About this task:
Starting from the first line, set down the entire listing exactly.
(Source material begins)
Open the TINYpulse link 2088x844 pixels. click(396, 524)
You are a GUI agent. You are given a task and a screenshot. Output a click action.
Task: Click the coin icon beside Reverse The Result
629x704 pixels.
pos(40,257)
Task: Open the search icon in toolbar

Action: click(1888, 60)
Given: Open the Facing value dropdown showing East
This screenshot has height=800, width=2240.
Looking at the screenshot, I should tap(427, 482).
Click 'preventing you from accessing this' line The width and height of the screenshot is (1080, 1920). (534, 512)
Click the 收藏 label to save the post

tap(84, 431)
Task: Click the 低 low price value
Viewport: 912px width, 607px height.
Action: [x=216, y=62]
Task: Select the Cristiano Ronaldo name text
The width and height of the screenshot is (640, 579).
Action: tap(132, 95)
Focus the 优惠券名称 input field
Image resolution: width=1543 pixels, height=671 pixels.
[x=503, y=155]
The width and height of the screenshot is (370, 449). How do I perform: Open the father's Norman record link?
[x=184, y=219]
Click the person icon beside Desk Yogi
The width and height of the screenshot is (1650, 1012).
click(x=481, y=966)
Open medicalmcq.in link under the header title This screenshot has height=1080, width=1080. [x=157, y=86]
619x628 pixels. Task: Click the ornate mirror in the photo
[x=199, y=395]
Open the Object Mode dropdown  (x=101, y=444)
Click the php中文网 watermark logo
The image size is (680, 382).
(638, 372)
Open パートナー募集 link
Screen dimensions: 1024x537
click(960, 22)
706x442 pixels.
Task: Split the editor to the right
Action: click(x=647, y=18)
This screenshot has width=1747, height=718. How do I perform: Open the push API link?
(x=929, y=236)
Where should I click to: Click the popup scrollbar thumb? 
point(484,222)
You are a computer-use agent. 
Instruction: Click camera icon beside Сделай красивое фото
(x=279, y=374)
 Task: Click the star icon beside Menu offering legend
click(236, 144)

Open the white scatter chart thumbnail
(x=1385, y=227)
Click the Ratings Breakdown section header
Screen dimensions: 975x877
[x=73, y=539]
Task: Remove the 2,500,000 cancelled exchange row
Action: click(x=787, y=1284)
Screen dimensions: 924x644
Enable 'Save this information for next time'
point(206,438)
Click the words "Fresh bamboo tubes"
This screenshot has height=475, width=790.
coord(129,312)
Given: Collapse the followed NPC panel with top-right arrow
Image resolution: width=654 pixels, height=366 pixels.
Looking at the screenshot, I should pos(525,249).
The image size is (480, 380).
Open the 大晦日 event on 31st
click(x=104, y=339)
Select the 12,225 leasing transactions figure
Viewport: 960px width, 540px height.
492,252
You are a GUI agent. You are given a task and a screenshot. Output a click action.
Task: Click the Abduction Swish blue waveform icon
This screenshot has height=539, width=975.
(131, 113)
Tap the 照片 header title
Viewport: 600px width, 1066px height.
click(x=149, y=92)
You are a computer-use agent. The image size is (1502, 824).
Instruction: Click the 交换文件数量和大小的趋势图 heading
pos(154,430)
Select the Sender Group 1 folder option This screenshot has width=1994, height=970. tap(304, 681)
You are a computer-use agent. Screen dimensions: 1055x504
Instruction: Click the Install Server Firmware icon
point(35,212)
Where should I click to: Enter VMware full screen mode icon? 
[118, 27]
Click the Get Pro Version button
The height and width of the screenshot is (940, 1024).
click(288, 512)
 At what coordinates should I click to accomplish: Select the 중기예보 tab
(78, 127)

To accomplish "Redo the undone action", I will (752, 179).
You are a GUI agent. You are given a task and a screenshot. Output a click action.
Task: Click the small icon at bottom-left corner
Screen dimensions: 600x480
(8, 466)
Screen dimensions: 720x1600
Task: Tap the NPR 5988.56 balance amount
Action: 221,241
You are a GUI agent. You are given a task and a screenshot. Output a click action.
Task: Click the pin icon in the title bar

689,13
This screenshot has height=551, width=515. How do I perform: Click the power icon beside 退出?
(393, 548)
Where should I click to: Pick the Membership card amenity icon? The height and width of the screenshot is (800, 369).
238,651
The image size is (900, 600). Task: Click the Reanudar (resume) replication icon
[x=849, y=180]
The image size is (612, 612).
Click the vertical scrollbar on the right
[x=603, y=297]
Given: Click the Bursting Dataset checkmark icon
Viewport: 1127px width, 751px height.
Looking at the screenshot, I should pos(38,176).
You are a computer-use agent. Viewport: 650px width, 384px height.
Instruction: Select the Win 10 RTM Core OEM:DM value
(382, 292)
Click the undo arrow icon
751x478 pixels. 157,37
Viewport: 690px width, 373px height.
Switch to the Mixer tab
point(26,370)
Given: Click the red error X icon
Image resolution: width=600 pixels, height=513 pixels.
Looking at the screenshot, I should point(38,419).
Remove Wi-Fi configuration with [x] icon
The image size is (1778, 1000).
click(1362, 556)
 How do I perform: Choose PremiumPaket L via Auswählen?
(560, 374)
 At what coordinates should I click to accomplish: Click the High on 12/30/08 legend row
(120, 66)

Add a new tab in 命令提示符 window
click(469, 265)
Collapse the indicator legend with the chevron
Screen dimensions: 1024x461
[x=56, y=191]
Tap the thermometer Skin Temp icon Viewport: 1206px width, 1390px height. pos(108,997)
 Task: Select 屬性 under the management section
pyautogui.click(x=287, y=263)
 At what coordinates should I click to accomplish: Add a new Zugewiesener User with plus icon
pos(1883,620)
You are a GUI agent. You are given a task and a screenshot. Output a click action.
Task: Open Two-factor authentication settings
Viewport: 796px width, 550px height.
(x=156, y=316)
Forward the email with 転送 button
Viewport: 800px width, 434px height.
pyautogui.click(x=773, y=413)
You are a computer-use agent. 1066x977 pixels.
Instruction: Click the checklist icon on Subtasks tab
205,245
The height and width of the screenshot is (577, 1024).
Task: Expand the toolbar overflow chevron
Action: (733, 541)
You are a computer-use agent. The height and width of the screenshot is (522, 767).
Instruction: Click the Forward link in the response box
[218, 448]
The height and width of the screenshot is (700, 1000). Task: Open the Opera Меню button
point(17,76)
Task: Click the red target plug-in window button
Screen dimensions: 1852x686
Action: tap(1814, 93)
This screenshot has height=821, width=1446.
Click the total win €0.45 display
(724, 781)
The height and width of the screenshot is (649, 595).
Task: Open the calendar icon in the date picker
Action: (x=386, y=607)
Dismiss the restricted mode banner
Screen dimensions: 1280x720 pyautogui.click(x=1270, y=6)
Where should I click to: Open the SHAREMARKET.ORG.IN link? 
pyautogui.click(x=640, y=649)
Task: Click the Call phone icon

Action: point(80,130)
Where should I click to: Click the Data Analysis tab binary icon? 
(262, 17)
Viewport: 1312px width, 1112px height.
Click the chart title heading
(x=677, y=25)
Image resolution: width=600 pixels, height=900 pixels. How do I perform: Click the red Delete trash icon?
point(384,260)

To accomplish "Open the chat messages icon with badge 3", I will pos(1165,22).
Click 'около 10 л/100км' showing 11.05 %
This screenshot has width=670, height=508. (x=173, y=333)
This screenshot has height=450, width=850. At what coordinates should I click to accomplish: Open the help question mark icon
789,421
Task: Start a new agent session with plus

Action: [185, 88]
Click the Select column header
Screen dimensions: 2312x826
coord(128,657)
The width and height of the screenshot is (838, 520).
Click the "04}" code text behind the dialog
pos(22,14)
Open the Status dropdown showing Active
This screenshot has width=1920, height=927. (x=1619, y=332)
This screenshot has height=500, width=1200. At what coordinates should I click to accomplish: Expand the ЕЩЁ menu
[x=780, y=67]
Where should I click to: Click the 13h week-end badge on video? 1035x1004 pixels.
(Source material ends)
Response below:
Open the TINYpulse link 2088x844 pixels. click(396, 524)
You are a GUI agent. You are given a task and a screenshot. Output a click action.
Task: Click the coin icon beside Reverse The Result
629x704 pixels.
pos(40,257)
Task: Open the search icon in toolbar

Action: click(1888, 60)
Given: Open the Facing value dropdown showing East
This screenshot has height=800, width=2240.
Looking at the screenshot, I should tap(427, 482).
Click 'preventing you from accessing this' line The width and height of the screenshot is (1080, 1920). (534, 512)
Click the 收藏 label to save the post

tap(84, 431)
Task: Click the 低 low price value
Viewport: 912px width, 607px height.
Action: [x=216, y=62]
Task: Select the Cristiano Ronaldo name text
The width and height of the screenshot is (640, 579).
Action: tap(132, 95)
Focus the 优惠券名称 input field
Image resolution: width=1543 pixels, height=671 pixels.
[x=503, y=155]
The width and height of the screenshot is (370, 449). How do I perform: Open the father's Norman record link?
[x=184, y=219]
Click the person icon beside Desk Yogi
The width and height of the screenshot is (1650, 1012).
click(x=481, y=966)
Open medicalmcq.in link under the header title This screenshot has height=1080, width=1080. [x=157, y=86]
619x628 pixels. Task: Click the ornate mirror in the photo
[x=199, y=395]
Open the Object Mode dropdown  (x=101, y=444)
Click the php中文网 watermark logo
The image size is (680, 382).
(638, 372)
Open パートナー募集 link
Screen dimensions: 1024x537
click(960, 22)
706x442 pixels.
Task: Split the editor to the right
Action: click(x=647, y=18)
This screenshot has width=1747, height=718. How do I perform: Open the push API link?
(x=929, y=236)
Where should I click to: Click the popup scrollbar thumb? 
point(484,222)
You are a computer-use agent. 
Instruction: Click camera icon beside Сделай красивое фото
(x=279, y=374)
 Task: Click the star icon beside Menu offering legend
click(236, 144)

Open the white scatter chart thumbnail
(x=1385, y=227)
Click the Ratings Breakdown section header
Screen dimensions: 975x877
[x=73, y=539]
Task: Remove the 2,500,000 cancelled exchange row
Action: click(x=787, y=1284)
Screen dimensions: 924x644
Enable 'Save this information for next time'
point(206,438)
Click the words "Fresh bamboo tubes"
This screenshot has height=475, width=790.
coord(129,312)
Given: Collapse the followed NPC panel with top-right arrow
Image resolution: width=654 pixels, height=366 pixels.
Looking at the screenshot, I should pos(525,249).
The image size is (480, 380).
Open the 大晦日 event on 31st
click(x=104, y=339)
Select the 12,225 leasing transactions figure
Viewport: 960px width, 540px height.
492,252
You are a GUI agent. You are given a task and a screenshot. Output a click action.
Task: Click the Abduction Swish blue waveform icon
This screenshot has height=539, width=975.
(131, 113)
Tap the 照片 header title
Viewport: 600px width, 1066px height.
click(x=149, y=92)
You are a computer-use agent. The image size is (1502, 824).
Instruction: Click the 交换文件数量和大小的趋势图 heading
pos(154,430)
Select the Sender Group 1 folder option This screenshot has width=1994, height=970. tap(304, 681)
You are a computer-use agent. Screen dimensions: 1055x504
Instruction: Click the Install Server Firmware icon
point(35,212)
Where should I click to: Enter VMware full screen mode icon? 
[118, 27]
Click the Get Pro Version button
The height and width of the screenshot is (940, 1024).
click(288, 512)
 At what coordinates should I click to accomplish: Select the 중기예보 tab
(78, 127)

To accomplish "Redo the undone action", I will (752, 179).
You are a GUI agent. You are given a task and a screenshot. Output a click action.
Task: Click the small icon at bottom-left corner
Screen dimensions: 600x480
(8, 466)
Screen dimensions: 720x1600
Task: Tap the NPR 5988.56 balance amount
Action: 221,241
You are a GUI agent. You are given a task and a screenshot. Output a click action.
Task: Click the pin icon in the title bar

689,13
This screenshot has height=551, width=515. How do I perform: Click the power icon beside 退出?
(393, 548)
Where should I click to: Pick the Membership card amenity icon? The height and width of the screenshot is (800, 369).
238,651
The image size is (900, 600). Task: Click the Reanudar (resume) replication icon
[x=849, y=180]
The image size is (612, 612).
Click the vertical scrollbar on the right
[x=603, y=297]
Given: Click the Bursting Dataset checkmark icon
Viewport: 1127px width, 751px height.
Looking at the screenshot, I should pos(38,176).
You are a computer-use agent. Viewport: 650px width, 384px height.
Instruction: Select the Win 10 RTM Core OEM:DM value
(382, 292)
Click the undo arrow icon
751x478 pixels. 157,37
Viewport: 690px width, 373px height.
Switch to the Mixer tab
point(26,370)
Given: Click the red error X icon
Image resolution: width=600 pixels, height=513 pixels.
Looking at the screenshot, I should point(38,419).
Remove Wi-Fi configuration with [x] icon
The image size is (1778, 1000).
click(1362, 556)
 How do I perform: Choose PremiumPaket L via Auswählen?
(560, 374)
 At what coordinates should I click to accomplish: Click the High on 12/30/08 legend row
(120, 66)

Add a new tab in 命令提示符 window
click(469, 265)
Collapse the indicator legend with the chevron
Screen dimensions: 1024x461
[x=56, y=191]
Tap the thermometer Skin Temp icon Viewport: 1206px width, 1390px height. pos(108,997)
 Task: Select 屬性 under the management section
pyautogui.click(x=287, y=263)
 At what coordinates should I click to accomplish: Add a new Zugewiesener User with plus icon
pos(1883,620)
You are a GUI agent. You are given a task and a screenshot. Output a click action.
Task: Open Two-factor authentication settings
Viewport: 796px width, 550px height.
(x=156, y=316)
Forward the email with 転送 button
Viewport: 800px width, 434px height.
pyautogui.click(x=773, y=413)
You are a computer-use agent. 1066x977 pixels.
Instruction: Click the checklist icon on Subtasks tab
205,245
The height and width of the screenshot is (577, 1024).
Task: Expand the toolbar overflow chevron
Action: (733, 541)
You are a computer-use agent. The height and width of the screenshot is (522, 767).
Instruction: Click the Forward link in the response box
[218, 448]
The height and width of the screenshot is (700, 1000). Task: Open the Opera Меню button
point(17,76)
Task: Click the red target plug-in window button
Screen dimensions: 1852x686
Action: tap(1814, 93)
This screenshot has height=821, width=1446.
Click the total win €0.45 display
(724, 781)
The height and width of the screenshot is (649, 595).
Task: Open the calendar icon in the date picker
Action: (x=386, y=607)
Dismiss the restricted mode banner
Screen dimensions: 1280x720 pyautogui.click(x=1270, y=6)
Where should I click to: Open the SHAREMARKET.ORG.IN link? 
pyautogui.click(x=640, y=649)
Task: Click the Call phone icon

Action: point(80,130)
Where should I click to: Click the Data Analysis tab binary icon? 
(262, 17)
Viewport: 1312px width, 1112px height.
Click the chart title heading
(x=677, y=25)
Image resolution: width=600 pixels, height=900 pixels. How do I perform: Click the red Delete trash icon?
point(384,260)

To accomplish "Open the chat messages icon with badge 3", I will pos(1165,22).
Click 'около 10 л/100км' showing 11.05 %
This screenshot has width=670, height=508. (x=173, y=333)
This screenshot has height=450, width=850. At what coordinates should I click to accomplish: Open the help question mark icon
789,421
Task: Start a new agent session with plus

Action: [185, 88]
Click the Select column header
Screen dimensions: 2312x826
coord(128,657)
The width and height of the screenshot is (838, 520).
Click the "04}" code text behind the dialog
pos(22,14)
Open the Status dropdown showing Active
This screenshot has width=1920, height=927. (x=1619, y=332)
This screenshot has height=500, width=1200. At what coordinates should I click to accomplish: Expand the ЕЩЁ menu
[x=780, y=67]
Where should I click to: Click the 13h week-end badge on video? 1035x1004 pixels.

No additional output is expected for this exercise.